=== Task ===
Needed from the entries below: every line that holds the word "link".

=== Stored records ===

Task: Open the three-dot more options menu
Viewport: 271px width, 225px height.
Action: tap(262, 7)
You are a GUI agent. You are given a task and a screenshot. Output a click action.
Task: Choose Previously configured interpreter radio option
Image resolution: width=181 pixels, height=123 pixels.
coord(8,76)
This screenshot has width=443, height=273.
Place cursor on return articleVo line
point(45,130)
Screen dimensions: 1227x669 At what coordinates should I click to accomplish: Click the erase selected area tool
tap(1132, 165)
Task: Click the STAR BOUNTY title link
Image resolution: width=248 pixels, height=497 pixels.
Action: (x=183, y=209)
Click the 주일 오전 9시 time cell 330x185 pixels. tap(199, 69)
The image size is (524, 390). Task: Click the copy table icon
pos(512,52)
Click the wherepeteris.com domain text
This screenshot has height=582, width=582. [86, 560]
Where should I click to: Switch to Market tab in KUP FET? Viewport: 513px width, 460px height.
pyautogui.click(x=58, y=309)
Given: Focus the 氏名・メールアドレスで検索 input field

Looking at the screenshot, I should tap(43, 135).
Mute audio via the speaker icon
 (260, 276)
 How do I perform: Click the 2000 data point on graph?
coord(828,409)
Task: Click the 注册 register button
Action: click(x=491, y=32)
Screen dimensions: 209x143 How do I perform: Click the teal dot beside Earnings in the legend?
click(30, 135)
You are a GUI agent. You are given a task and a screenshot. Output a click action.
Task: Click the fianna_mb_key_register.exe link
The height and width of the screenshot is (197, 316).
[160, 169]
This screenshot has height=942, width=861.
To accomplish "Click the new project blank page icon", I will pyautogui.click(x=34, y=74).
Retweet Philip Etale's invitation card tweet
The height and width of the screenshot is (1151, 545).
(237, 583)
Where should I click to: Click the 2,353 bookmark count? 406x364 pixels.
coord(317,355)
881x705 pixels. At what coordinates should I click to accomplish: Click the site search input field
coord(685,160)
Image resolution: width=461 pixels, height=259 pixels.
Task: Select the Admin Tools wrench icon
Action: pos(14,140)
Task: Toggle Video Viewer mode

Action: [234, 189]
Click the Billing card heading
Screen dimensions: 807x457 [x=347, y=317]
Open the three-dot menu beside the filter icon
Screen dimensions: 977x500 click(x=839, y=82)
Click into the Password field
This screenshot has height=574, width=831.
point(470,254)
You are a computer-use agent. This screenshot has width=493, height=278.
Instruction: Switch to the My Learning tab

=== Reply ===
Task: Click the STAR BOUNTY title link
Task: Click the fianna_mb_key_register.exe link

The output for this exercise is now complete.